Si l’on en croit 43 % des chefs de la direction financière, les demandes de promotion ou de hausse salariale sont en croissance depuis 2012. Et si ces derniers n’ont pas présentement reçu de demandes officielles à cet égard, la donne pourrait bien changer, selon un nouveau sondage d’Accountemps.

Mené par un cabinet de recherche indépendant auprès de 270 chefs de la direction financière de sociétés canadiennes, le sondage conclut qu’en raison de la reprise économique et de la demande accrue pour des travailleurs qualifiés, les employés sont plus confiants dans leurs perspectives d’emploi et ciblent ainsi une rémunération et une position hiérarchique plus élevées.
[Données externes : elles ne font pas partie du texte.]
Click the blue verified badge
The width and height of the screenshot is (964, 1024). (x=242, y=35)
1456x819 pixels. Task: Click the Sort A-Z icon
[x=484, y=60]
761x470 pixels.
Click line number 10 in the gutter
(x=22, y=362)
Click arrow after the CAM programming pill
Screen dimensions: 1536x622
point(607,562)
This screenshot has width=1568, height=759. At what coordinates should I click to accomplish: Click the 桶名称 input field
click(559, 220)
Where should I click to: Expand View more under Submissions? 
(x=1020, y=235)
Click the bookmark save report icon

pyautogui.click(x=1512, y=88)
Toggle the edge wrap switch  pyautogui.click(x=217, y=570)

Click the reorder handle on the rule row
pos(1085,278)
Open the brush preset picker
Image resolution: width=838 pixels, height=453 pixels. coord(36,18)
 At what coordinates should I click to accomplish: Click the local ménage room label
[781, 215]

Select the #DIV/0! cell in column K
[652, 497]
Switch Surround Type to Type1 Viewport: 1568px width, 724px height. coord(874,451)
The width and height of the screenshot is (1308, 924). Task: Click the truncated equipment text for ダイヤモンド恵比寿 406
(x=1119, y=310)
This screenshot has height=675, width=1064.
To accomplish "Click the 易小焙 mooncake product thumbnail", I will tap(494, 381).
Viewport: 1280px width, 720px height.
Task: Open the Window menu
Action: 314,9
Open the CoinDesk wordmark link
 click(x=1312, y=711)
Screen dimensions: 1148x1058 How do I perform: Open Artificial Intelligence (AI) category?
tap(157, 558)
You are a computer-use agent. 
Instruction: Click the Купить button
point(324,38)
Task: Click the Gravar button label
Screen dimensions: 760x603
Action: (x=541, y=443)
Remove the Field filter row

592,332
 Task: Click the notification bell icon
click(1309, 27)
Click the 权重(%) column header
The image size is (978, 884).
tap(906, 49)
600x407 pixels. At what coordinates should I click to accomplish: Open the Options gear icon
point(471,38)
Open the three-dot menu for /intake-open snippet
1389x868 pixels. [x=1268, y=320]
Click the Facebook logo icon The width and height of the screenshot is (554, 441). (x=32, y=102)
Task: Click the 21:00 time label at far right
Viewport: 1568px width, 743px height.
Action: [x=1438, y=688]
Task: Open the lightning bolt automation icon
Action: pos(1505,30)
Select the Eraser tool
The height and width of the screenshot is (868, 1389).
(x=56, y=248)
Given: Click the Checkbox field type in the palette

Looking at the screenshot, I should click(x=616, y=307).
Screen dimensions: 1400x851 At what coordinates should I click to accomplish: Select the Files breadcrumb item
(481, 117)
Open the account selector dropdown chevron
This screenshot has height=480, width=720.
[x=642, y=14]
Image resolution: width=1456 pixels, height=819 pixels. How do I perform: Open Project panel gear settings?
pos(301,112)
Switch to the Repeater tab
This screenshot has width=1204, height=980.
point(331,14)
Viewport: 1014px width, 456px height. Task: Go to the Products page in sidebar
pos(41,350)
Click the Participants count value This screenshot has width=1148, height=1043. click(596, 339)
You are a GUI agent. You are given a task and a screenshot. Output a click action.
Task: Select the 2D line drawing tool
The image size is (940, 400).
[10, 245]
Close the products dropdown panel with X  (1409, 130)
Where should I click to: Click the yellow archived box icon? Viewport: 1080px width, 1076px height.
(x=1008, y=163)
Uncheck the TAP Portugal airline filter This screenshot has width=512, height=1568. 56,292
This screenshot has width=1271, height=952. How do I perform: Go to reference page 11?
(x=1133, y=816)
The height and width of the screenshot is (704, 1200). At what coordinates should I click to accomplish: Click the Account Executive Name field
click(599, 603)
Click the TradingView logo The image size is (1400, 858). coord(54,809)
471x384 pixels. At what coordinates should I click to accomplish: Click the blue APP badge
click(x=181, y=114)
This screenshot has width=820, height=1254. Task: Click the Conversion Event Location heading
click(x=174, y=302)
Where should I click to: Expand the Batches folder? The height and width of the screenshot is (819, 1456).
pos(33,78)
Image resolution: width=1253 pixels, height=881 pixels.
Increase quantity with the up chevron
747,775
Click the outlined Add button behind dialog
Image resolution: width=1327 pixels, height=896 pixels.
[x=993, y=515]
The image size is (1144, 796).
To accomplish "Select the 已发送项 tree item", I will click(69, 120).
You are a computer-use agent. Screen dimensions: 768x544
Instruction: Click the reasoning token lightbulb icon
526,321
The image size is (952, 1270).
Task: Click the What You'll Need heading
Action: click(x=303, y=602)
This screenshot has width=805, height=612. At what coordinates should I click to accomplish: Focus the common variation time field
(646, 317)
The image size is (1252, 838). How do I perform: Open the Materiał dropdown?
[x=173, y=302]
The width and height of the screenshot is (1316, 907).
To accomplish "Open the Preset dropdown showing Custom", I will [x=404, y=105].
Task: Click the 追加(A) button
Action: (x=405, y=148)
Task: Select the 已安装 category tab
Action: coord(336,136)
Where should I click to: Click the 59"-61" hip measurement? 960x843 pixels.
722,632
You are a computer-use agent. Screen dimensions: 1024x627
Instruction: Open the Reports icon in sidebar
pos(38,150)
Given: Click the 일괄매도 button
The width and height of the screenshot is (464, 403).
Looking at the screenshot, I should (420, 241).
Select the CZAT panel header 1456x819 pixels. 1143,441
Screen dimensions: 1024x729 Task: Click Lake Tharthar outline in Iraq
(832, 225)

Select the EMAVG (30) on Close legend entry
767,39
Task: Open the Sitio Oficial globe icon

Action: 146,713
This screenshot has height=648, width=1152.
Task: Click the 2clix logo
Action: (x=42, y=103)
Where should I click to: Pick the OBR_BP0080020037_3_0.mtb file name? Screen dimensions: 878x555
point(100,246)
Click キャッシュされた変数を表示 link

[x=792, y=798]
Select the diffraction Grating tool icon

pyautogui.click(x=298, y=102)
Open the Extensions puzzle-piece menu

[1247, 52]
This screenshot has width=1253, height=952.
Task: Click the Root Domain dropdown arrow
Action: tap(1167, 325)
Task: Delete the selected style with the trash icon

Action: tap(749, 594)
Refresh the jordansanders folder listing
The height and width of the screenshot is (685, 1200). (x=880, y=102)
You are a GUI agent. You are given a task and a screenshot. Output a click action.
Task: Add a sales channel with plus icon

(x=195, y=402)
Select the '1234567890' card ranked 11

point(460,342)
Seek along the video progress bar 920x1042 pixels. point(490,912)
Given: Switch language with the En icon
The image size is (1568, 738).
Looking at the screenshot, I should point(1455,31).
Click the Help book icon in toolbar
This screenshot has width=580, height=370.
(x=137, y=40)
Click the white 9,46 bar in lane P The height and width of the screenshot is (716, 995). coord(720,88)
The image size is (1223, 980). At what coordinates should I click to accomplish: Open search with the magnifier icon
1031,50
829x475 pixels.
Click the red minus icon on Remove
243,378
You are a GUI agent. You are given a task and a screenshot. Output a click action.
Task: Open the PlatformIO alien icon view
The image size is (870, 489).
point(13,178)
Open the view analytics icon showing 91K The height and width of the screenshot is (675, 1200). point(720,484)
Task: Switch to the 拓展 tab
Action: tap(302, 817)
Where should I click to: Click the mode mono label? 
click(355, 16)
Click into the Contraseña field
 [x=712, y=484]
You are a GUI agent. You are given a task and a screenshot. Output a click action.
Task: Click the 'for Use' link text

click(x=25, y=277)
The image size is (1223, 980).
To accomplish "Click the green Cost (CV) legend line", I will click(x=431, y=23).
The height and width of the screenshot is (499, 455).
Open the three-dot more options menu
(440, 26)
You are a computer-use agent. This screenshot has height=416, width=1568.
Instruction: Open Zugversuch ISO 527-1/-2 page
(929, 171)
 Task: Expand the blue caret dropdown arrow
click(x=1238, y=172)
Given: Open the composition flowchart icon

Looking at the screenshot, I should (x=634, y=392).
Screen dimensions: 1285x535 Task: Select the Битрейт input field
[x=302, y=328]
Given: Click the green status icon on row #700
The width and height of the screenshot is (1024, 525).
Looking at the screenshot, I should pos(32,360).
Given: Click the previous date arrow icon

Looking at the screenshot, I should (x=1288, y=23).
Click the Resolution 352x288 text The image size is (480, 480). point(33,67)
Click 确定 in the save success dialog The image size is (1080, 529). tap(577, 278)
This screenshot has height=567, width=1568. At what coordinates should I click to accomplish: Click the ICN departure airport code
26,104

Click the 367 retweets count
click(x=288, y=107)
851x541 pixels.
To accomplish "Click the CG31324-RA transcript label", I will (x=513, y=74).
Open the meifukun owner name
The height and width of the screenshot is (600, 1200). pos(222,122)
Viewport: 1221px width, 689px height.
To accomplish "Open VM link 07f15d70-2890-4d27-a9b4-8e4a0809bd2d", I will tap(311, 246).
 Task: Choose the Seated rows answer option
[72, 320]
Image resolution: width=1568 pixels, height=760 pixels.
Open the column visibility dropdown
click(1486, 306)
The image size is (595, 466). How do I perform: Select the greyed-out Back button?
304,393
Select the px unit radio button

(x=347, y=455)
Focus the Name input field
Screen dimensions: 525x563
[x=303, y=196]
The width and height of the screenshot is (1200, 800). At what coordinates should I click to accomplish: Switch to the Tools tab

À la question « Le nombre de demandes de promotion ou d’augmentation des employés a-t-il augmenté ou diminué par rapport à il y a deux ans? », ils ont répondu :

  • Augmenté : 43 %
  • Demeuré le même : 45 %
  • Diminué : 8 %
  • Ne sait pas ou refuse de répondre : 4 %

« Il s’agit de la simple équation entre l’offre et la demande : dans l’environnement d’embauche concurrentiel d’aujourd’hui, les employeurs doivent offrir des programmes de rémunération globale concurrentiels non seulement pour attirer les employés talentueux, mais aussi pour les garder, a commenté Dianne Hunnam-Jones, présidente du district canadien d’Accountemps. Les directeurs devraient examiner les projets de recherche portant sur les tendances en matière d’embauche et de rémunération pour comparer leurs stratégies, afin d’être mieux préparés au moment d’évaluer les demandes d’augmentation et de promotion. »

« Soyez proactifs et communiquez avec les employés les plus performants afin de repérer les occasions d’avancement et les cheminements de carrière viables. Envisagez aussi d’autres options si les augmentations de salaire ne sont pas viables, par exemple, des jours de vacances supplémentaires ou un assouplissement des modalités de travail », ajoute-t-elle.